Short Answer: Use the exact DeepSeek-R1 model identifier shown in your SambaNova Cloud model catalog (for example, deepseek-r1 or deepseek-r1-671b), and set it in the model field of your API request.
Details:
SambaNova exposes DeepSeek-R1 as one of the available models in your account. While examples often use deepseek-r1 as the placeholder, your tenant may expose a slightly different name or variant (e.g., versioned tags or regional suffixes). In the Cloud UI, go to the Models section, copy the DeepSeek-R1 identifier, and paste that string into the model parameter in your OpenAI-style calls (chat.completions, completions, etc.). If you don’t see DeepSeek-R1 listed, contact support to enable it.
How fast will DeepSeek-R1 run on SambaNova Cloud compared to GPUs?

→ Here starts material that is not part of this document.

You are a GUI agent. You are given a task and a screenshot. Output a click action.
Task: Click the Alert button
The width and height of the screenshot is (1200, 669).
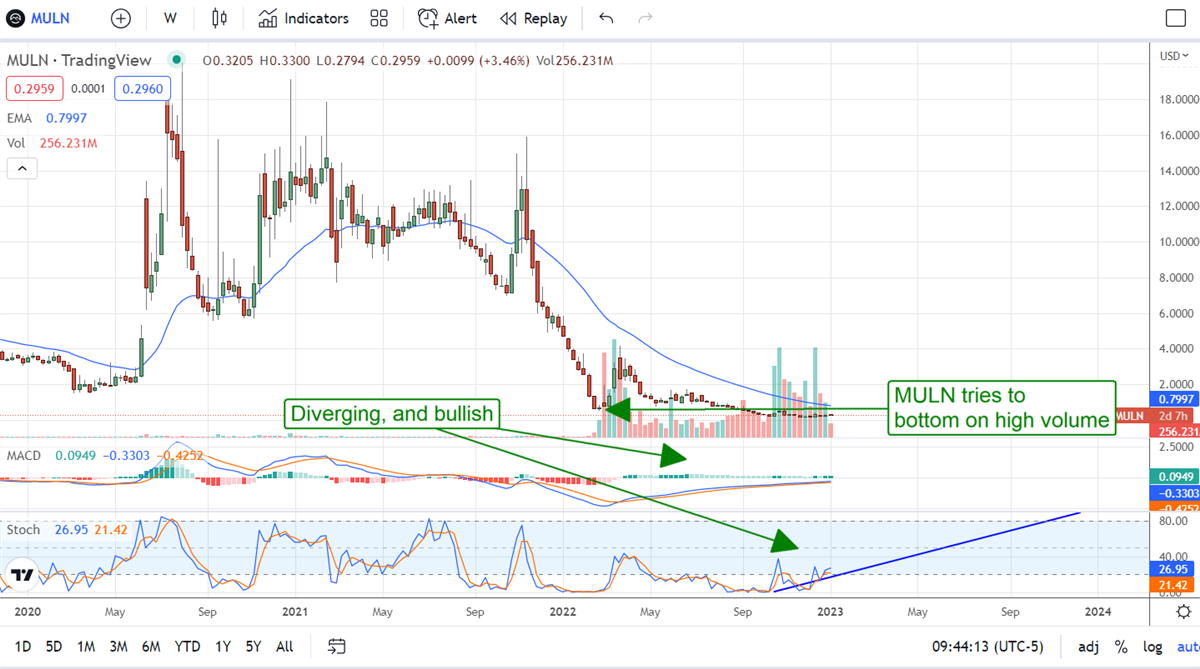point(447,18)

Short Answer: On SambaNova RDUs, DeepSeek-R1 achieves up to 200 tokens/second, as independently measured by Artificial Analysis, giving you frontier-scale reasoning throughput suitable for near real-time agentic workflows.
Details:
DeepSeek-R1 is a 671B-parameter model, so serving it efficiently is non-trivial on traditional GPU clusters. SambaNova’s RDUs combine custom dataflow technology with a three-tier memory architecture that keeps models and prompts hot, reducing data movement and maximizing tokens-per-watt. Independent tests show DeepSeek-R1 running at up to 200 tokens/second on SambaNova RDUs, which translates to lower latency per request and higher sustained throughput for multi-step agents, evaluations, and code-generation workloads. Your actual numbers will reflect your prompt lengths, concurrency, and autoscaling configuration, but the system is purpose-built for this class of model.
Summary
Running DeepSeek-R1 on SambaNova Cloud is straightforward: get your API key, locate the DeepSeek-R1 model name in your SambaNova account, and plug that identifier into the model field of an OpenAI-compatible API call. Behind that simple interface, SambaStack and RDUs handle the heavy lifting—dataflow execution, three-tier memory, autoscaling—so you can focus on building reasoning- and coding-heavy agents, not on wrestling with “one-model-per-node” infrastructure.
For teams already on OpenAI-style interfaces, the migration is mostly a URL and key change. For teams pushing agentic workloads to their limits, SambaNova’s chips-to-model computing gives DeepSeek-R1 the throughput and efficiency it needs to be a practical production dependency.